← Multimodal Sources 🕐 3 min read
Multimodal Sources

OpenAI Just Released ChatGPT Agent, Its Most Powerful Agent Yet

> We have some tools to enable the model to be able to further extend this context lens beyond what's the original, like the harder limit.

Show: Training Data · Publisher: Sequoia Capital · Host: Sonya Huang, Pat Grady

Episode URL: https://pscrb.fm/rss/p/traffic.megaphone.fm/CPUAI3656372926.mp3?updated=1753134664

Publish date: 2025-07-22
Duration: NAs
Default source credibility: HIGH — Sequoia partners interview frontier-lab founders + F500 AI buyers. VC-hosted — portfolio-company framing on recommendations; named guest metrics stay HIGH. Peer-tier to No Priors in quality.

  • ChatGPT Agent combines deep research and operator tools, enabling complex tasks with shared state across tools like text browsing, GUI interaction, and terminal access.
  • The agent can perform multi-turn conversations, execute long-running tasks, and interact with users collaboratively, making it suitable for various use cases including data analysis, slide creation, and online shopping.
  • Training the agent involved reinforcement learning across thousands of virtual machines, emphasizing safety and mitigations to prevent harmful actions.

Extracted quotes

# Credibility Speaker Org Timestamp Topic Quote
1 HIGH Casey Chu (Researcher) OpenAI 11:07 01-ai-native-landscape We have some tools to enable the model to be able to further extend this context lens beyond what’s the original, like the harder limit. So that the model is able to perform task by documenting what it’s doing and step by step, like kind of like increase the time like it can do, the task, the horizon of the task it can do without the human’s interruption.
2 HIGH Casey Chu (Researcher) OpenAI 20:01 01-ai-native-landscape We have a long list of mitigations, and the team has worked really hard to stack together a bunch of techniques to really try to make the model as safe as possible. So, you know, one example that I’ll call out is that we have a monitor that looks, kind of looks over its shoulder and just sees if anything looks funny, like whether it’s going on a weird website or anything like this.
3 HIGH Isa Fulford (Researcher) OpenAI 34:46 02-corporate-tools We have some evaluation like data science bench. We evaluate the model and it actually outperforms the human baseline. So in some sense, it’s actually superhuman in some research tasks that we can rely on.

Per-quote detail

1. Casey Chu — OpenAI (11:07)

We have some tools to enable the model to be able to further extend this context lens beyond what’s the original, like the harder limit. So that the model is able to perform task by documenting what it’s doing and step by step, like kind of like increase the time like it can do, the task, the horizon of the task it can do without the human’s interruption.
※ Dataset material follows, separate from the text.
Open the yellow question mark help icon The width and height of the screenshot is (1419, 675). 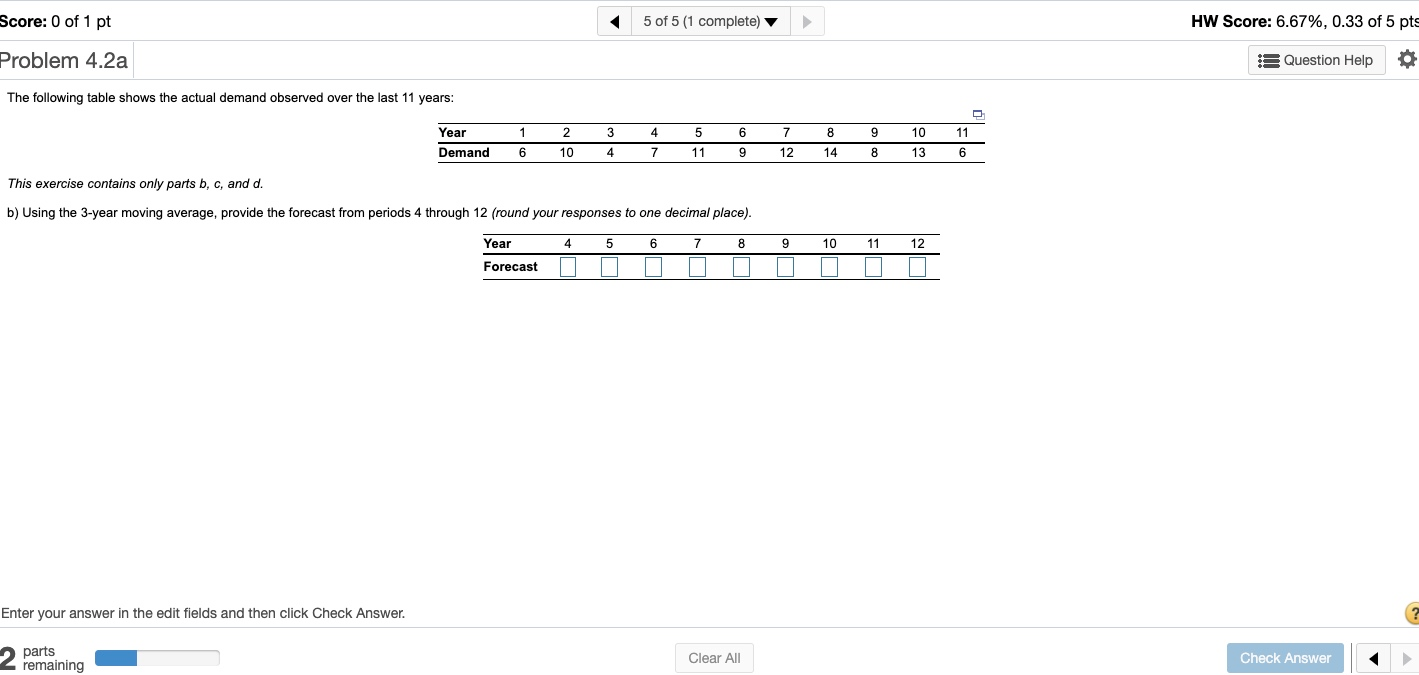1413,613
  • Credibility: HIGH — Specific technical detail on extending context lens, unscripted interview.
  • Topic tag: 01-ai-native-landscape

2. Casey Chu — OpenAI (20:01)

We have a long list of mitigations, and the team has worked really hard to stack together a bunch of techniques to really try to make the model as safe as possible. So, you know, one example that I’ll call out is that we have a monitor that looks, kind of looks over its shoulder and just sees if anything looks funny, like whether it’s going on a weird website or anything like this.
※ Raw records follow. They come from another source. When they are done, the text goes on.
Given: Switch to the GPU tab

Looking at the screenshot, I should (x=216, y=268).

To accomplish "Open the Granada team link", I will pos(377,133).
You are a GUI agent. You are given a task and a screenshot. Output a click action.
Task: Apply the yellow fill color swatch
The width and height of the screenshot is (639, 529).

  • Credibility: HIGH — Specific safety measures and monitoring techniques, unscripted interview.
  • Topic tag: 01-ai-native-landscape

3. Isa Fulford — OpenAI (34:46)

We have some evaluation like data science bench. We evaluate the model and it actually outperforms the human baseline. So in some sense, it’s actually superhuman in some research tasks that we can rely on.

  • Stat: Model outperforms human baseline in data science tasks, measured by data science bench.
  • Credibility: HIGH — Specific performance metric comparing model to human baseline, unscripted interview.
  • Topic tag: 02-corporate-tools

Extracted 2026-04-14T19:13:02 via scripts/podcast_mine.py (MLX mlx-community/Qwen2.5-32B-Instruct-4bit).